Taxes, driver debt and prevailing wages atop Michigan legislative agenda
LANSING — At the onset of 2018, Michigan lawmakers have a growing to-do list — led by talk of cutting taxes, wiping clean driver-fee debt and improving mental health services.
Also top of mind, at least for Republicans, is repealing a law that mandates higher "prevailing" wages on state-financed construction projects. Democrats, meanwhile, want to boost spending on schools and infrastructure, address water-quality problems and hold hearings on Michigan State University's handling of a sports doctor who sexually abused young female athletes.
The legislative session resumed this past week. Republican Gov. Rick Snyder will soon outline his agenda in his annual State of the State address and budget proposal.
A look at issues legislators are prioritizing:
Snyder's call to quickly keep intact Michigan's personal tax exemption - which he says was inadvertently eliminated due to how the state tax code is linked to the federal code - has been embraced in the Capitol. The rub: Legislators want to go further this election year.
The stage is being set for another tax showdown between majority Republicans and Snyder, whose top aides say taxes have been cut enough under his watch. As one example, they point to how a road-funding deal that raised fuel taxes and vehicle registration fees will squeeze the general fund by shifting dollars to transportation, eventually expand a property tax credit and reduce the personal income taxes under certain conditions.
Snyder favors boosting the $4,000 exemption, which already is scheduled to rise to $4,300, to $4,500 to offset other impacts of the federal overhaul. GOP senators want a $4,800 exemption, though, possibly more. House Republicans will propose a tax cut plan soon.
House Minority Leader Sam Singh favors targeted tax relief for low-income earners, whose tax credit was reduced under Republicans' 2011 tax rewrite.
"If we're going to do anything, we need to rectify that wrong that was done," he said.
Legislators overwhelmingly support forgiving some or all of the estimated $634 million in debt facing 348,000 drivers who owe outstanding state "responsibility fees" for certain traffic infractions, which have been criticized for disproportionately hurting low-income motorists who cannot afford to pay.
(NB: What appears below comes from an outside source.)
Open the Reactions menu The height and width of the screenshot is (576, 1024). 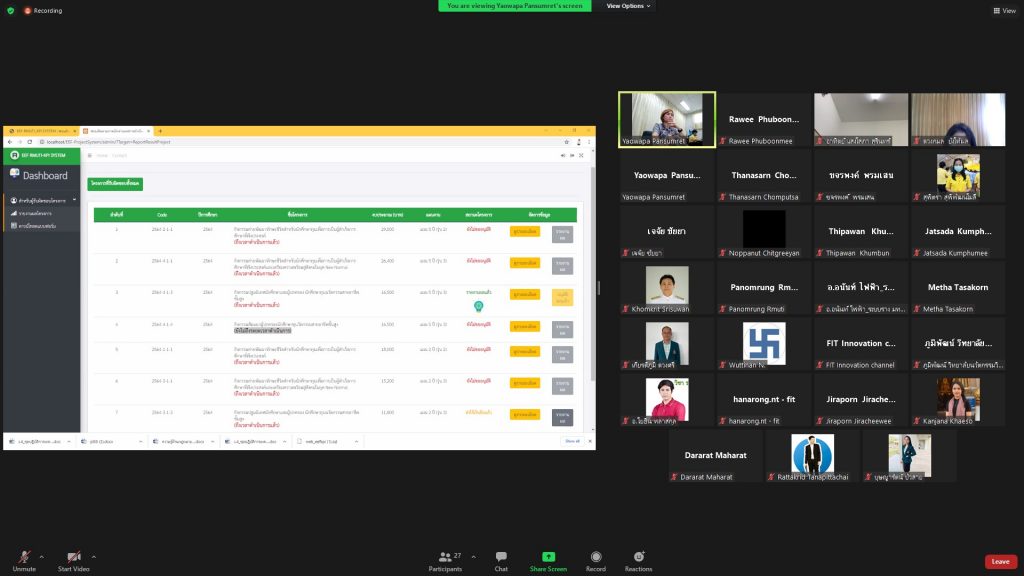(x=638, y=557)
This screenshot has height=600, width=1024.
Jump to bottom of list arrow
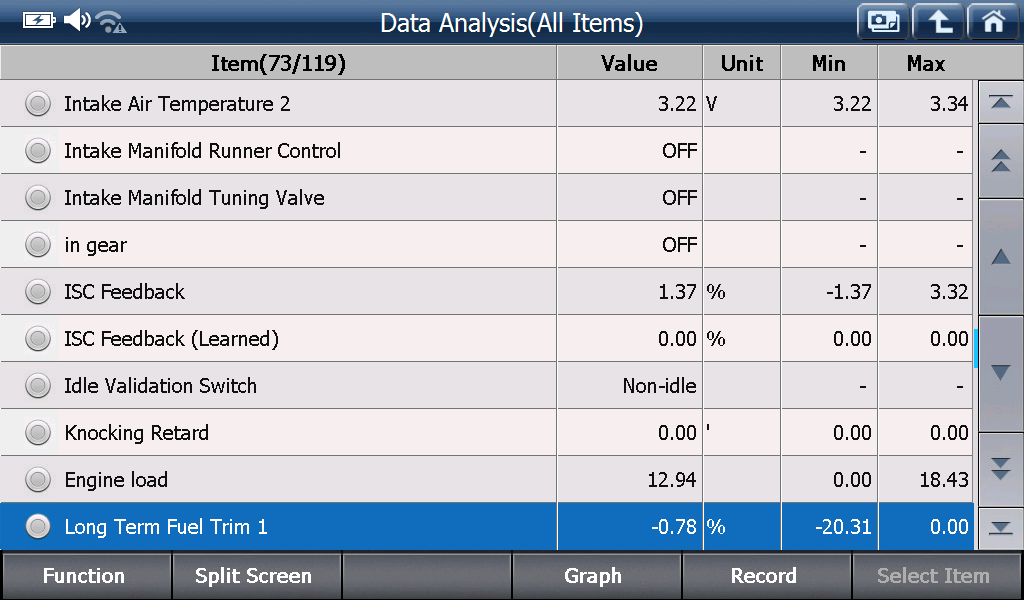tap(1000, 528)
While Snyder has had some concerns about the budget impact, House Speaker Tom Leonard said $250 million that was unspent in the last fiscal year is more than enough to "give people their driver's licenses back. The time for excuses is over. The governor is the one that is holding this one up, and we need to get it done."
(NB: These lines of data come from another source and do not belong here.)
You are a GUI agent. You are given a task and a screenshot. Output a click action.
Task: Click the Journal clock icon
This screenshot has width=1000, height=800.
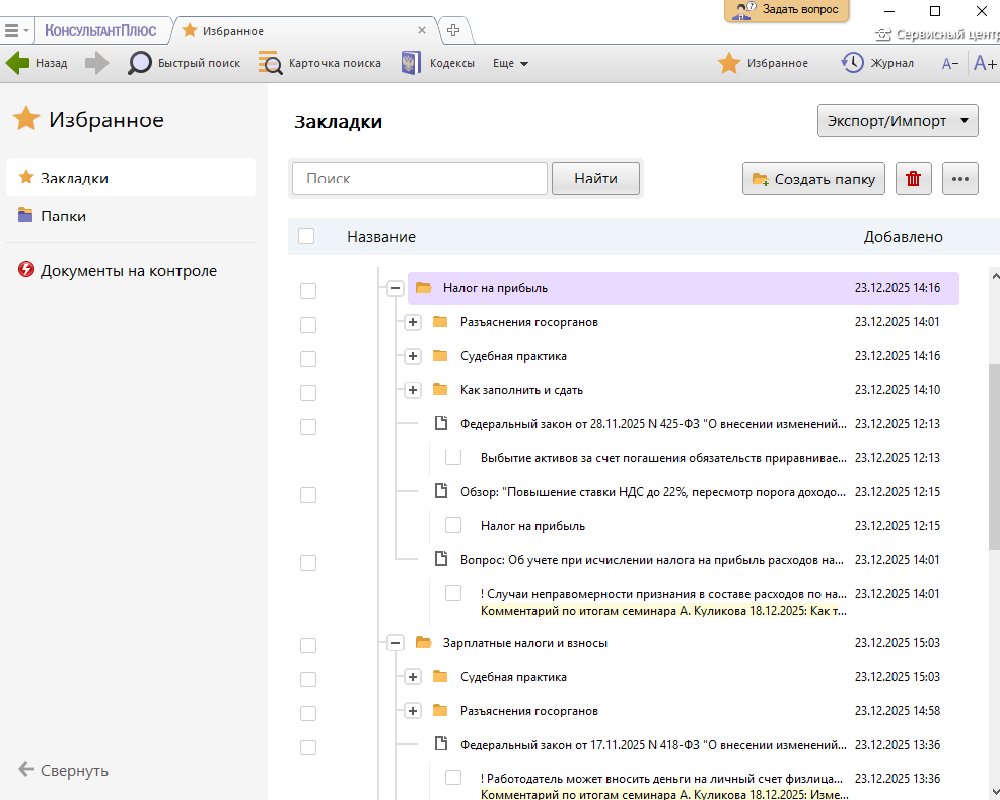click(x=852, y=63)
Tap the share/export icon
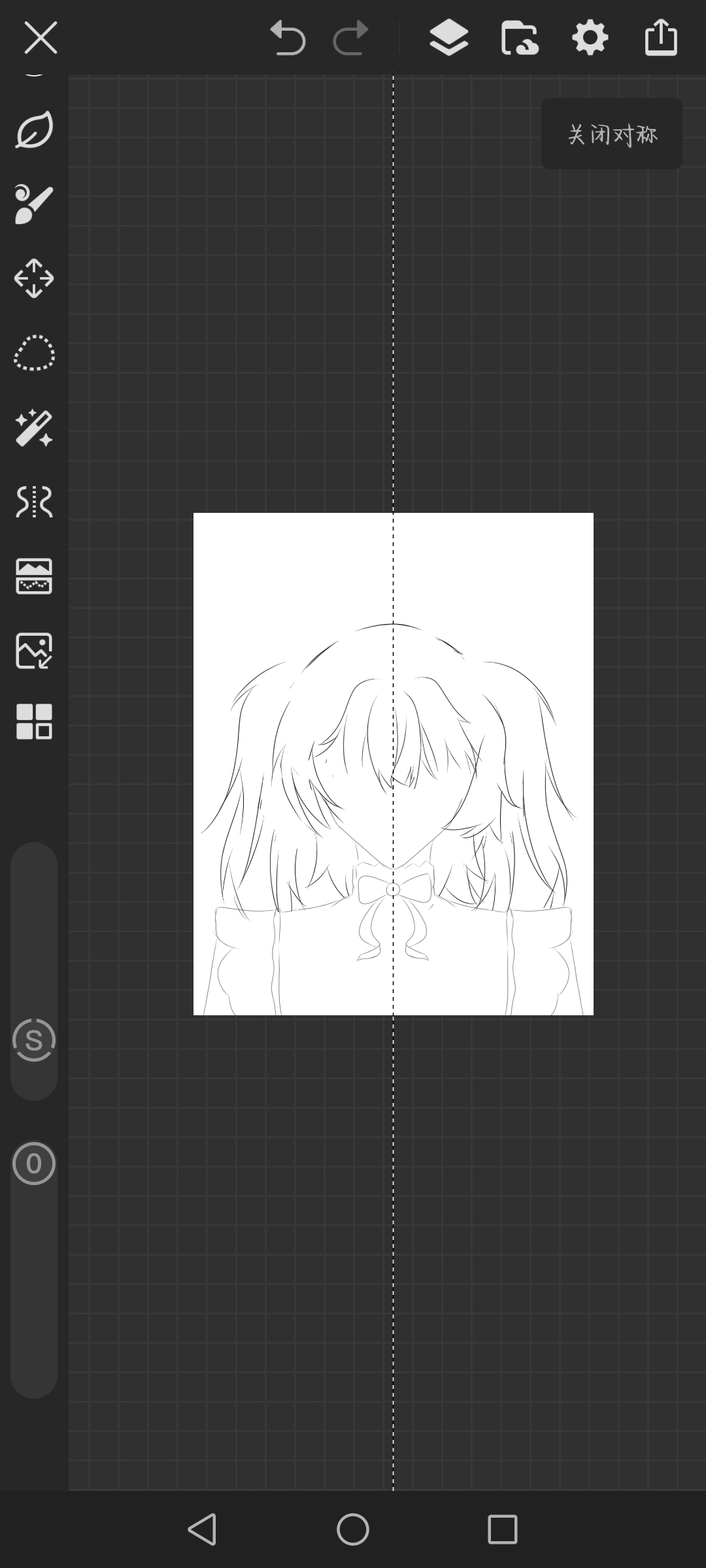 point(661,38)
Snyder spokeswoman Anna Heaton said he is open to discussing debt forgiveness during the budget cycle.
Michigan has a 1965 law that requires workers on state-financed government construction projects to be paid local wage and benefit rates, which are based on union contracts. Nonunion contractors and conservatives want to repeal the measure, and have turned in hundreds of thousands of signatures for initiated legislation. If the state certifies that enough petitions are valid, GOP lawmakers could pass the veto-proof bill over Snyder's objections.
Democrats and union leaders hope to lobby enough Republicans to let the legislation instead go a statewide vote in November.
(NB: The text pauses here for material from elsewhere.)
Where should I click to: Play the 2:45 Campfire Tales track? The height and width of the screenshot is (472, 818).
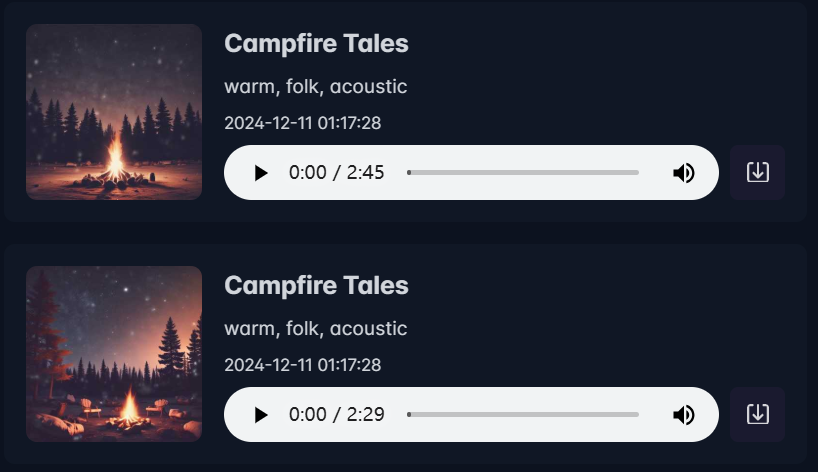[x=261, y=173]
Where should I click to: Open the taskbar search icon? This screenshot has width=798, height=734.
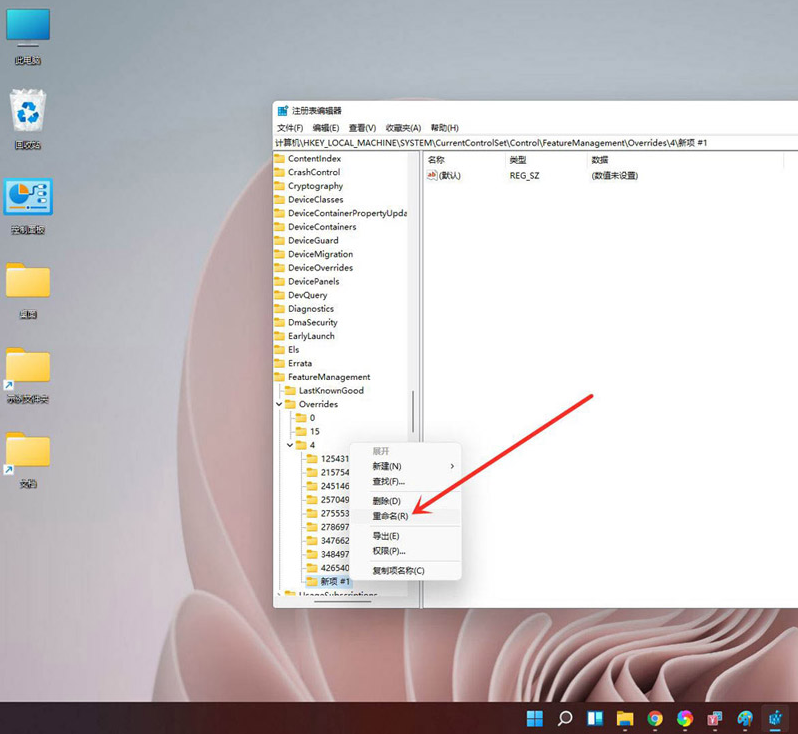[565, 718]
"I want to save the taxpayers money. That's what I want to do," said Senate Majority Leader Arlan Meekhof, contending that the law makes public projects more expensive.
Senate Minority Leader Jim Ananich countered that there is a shortage of workers in the trades.
"It's the wrong message to send as we're saying we want more talent, but the way we're going to do it is pay you less and make sure you have not enough training," he said.
A House task force of Republicans and Democrats on Wednesday will issue findings from a review of ways to better help residents with mental health problems. The report will be used to draft bills related to mental health services, veterans, substance abuse treatment and law enforcement training. Leonard said the mental health system is "broken."
Democrats do not set the agenda but are pushing key issues before the November elections, which will determine if they gain power after years in the minority.
Singh, the House leader, said Democrats' two biggest priorities are spending more on schools and infrastructure such as roads, and Republicans have not shown "bold leadership" to rectify funding gaps. Classroom sizes are too high, he said, and parents should have a guarantee that their child will be in a class with no more than a certain number of other students. Singh also suggested that lawmakers ask voters to approve a bond to fund road improvements.
Ananich said more can be done on water-related policies, and he called for the Senate to hold hearings on how Dr. Larry Nassar was able to sexually abuse gymnasts and others for "so long" without Michigan State University intervening.
Meekhof said Republicans are discussing possible responses to the scandal, but he did not commit to oversight hearings and said the university is autonomous. No decision has been made on whether MSU could lose some state funding, he said.